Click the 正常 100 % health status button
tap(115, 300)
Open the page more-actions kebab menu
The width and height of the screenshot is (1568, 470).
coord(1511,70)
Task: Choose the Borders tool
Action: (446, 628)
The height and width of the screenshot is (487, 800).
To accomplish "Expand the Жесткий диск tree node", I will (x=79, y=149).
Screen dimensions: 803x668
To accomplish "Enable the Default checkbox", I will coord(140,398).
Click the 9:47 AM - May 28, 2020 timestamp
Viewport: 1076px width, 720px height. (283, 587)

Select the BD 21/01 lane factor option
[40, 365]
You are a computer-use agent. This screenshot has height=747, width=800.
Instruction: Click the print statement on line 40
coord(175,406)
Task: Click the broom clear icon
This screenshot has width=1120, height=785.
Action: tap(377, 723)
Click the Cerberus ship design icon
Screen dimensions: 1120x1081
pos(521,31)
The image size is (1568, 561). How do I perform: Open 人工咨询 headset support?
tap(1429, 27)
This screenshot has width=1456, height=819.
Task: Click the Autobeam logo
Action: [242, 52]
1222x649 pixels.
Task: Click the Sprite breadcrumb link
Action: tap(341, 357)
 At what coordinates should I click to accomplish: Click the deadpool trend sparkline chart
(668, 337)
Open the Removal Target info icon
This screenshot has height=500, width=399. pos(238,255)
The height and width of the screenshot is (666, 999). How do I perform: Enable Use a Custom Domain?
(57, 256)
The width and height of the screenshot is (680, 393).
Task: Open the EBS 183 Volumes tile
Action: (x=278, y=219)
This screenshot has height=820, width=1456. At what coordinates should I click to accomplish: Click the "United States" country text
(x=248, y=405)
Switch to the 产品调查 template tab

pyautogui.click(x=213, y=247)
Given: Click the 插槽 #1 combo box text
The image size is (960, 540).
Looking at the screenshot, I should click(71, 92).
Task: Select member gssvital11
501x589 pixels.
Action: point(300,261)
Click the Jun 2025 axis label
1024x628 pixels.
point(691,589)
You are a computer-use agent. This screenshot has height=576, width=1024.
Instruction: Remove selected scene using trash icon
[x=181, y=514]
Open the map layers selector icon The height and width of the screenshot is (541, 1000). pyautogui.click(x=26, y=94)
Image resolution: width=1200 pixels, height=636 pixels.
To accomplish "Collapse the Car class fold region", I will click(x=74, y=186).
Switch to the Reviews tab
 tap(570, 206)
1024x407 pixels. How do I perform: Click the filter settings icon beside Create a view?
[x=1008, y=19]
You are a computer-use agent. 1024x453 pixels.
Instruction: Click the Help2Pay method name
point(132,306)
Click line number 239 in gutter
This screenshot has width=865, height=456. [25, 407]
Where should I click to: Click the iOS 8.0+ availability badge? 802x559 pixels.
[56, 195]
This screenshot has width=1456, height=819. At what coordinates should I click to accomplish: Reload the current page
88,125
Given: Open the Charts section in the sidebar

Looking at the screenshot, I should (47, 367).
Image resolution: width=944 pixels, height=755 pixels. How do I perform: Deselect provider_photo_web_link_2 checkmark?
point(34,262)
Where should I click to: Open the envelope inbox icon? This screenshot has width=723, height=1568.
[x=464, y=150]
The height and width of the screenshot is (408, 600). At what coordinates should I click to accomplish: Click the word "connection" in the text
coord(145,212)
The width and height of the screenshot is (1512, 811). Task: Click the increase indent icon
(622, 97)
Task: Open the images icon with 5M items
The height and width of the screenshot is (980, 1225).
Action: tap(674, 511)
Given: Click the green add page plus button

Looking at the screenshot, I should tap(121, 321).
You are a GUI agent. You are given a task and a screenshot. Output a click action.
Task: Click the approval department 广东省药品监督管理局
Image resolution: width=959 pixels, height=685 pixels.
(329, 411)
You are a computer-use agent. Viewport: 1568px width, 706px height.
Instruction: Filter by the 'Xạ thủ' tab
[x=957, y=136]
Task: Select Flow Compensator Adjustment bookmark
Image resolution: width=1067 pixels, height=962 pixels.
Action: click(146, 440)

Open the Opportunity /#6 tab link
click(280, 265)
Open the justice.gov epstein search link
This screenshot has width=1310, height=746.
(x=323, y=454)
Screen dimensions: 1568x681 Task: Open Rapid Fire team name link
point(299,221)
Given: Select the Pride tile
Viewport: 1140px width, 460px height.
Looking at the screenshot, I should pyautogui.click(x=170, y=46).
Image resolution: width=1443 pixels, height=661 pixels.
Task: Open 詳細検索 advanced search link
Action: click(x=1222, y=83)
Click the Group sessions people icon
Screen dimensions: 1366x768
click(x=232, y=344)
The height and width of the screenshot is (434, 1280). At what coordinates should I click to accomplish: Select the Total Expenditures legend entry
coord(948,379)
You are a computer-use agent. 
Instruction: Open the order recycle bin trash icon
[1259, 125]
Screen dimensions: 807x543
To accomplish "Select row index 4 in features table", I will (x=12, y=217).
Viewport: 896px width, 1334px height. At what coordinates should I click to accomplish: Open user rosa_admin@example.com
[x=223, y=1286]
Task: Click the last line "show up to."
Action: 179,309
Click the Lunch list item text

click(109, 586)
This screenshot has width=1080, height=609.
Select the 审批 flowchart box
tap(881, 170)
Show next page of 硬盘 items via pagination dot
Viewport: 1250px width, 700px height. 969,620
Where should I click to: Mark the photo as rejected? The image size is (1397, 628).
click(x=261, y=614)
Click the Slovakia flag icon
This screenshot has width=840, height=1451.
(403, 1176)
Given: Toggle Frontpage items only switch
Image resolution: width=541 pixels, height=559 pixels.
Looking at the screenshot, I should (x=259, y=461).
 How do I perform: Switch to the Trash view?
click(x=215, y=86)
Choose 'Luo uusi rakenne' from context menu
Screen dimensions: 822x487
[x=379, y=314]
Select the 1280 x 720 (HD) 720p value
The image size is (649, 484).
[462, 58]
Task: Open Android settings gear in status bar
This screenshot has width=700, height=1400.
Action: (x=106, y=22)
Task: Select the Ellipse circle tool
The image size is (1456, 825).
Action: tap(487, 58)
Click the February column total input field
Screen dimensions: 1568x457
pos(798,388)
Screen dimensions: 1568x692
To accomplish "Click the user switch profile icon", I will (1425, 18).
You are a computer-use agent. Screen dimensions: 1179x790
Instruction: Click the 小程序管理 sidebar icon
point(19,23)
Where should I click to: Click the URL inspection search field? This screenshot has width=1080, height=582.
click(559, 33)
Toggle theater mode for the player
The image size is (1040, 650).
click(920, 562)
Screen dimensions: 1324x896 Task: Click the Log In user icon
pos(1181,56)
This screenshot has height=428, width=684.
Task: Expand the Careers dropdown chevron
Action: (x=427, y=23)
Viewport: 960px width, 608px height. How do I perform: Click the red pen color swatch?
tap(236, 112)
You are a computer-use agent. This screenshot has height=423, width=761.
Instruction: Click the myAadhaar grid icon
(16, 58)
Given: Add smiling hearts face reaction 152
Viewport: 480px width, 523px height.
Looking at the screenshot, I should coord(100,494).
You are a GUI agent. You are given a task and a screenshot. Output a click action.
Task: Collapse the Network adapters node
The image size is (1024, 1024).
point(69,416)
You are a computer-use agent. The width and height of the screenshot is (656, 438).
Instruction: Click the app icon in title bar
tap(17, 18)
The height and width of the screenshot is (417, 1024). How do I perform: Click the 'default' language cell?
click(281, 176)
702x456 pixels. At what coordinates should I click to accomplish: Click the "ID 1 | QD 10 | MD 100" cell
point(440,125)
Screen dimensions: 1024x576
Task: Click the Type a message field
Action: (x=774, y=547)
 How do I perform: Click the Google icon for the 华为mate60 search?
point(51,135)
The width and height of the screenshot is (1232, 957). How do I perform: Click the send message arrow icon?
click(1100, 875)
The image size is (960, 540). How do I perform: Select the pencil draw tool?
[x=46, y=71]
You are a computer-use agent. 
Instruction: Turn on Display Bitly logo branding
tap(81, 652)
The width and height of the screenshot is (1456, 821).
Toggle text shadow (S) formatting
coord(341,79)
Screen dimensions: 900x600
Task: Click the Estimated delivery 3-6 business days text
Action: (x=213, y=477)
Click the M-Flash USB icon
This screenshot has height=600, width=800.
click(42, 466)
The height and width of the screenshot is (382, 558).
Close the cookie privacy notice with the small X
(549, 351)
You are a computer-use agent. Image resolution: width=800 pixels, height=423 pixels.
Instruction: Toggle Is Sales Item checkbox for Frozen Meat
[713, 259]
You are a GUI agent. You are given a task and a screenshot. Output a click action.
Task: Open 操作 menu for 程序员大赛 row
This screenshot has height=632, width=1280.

Action item:
All lines from the one that holds "Task: Open 操作 menu for 程序员大赛 row" through the end of the records are to be returned exactly, including both boundary lines, and no others.

Task response:
Task: Open 操作 menu for 程序员大赛 row
This screenshot has height=632, width=1280.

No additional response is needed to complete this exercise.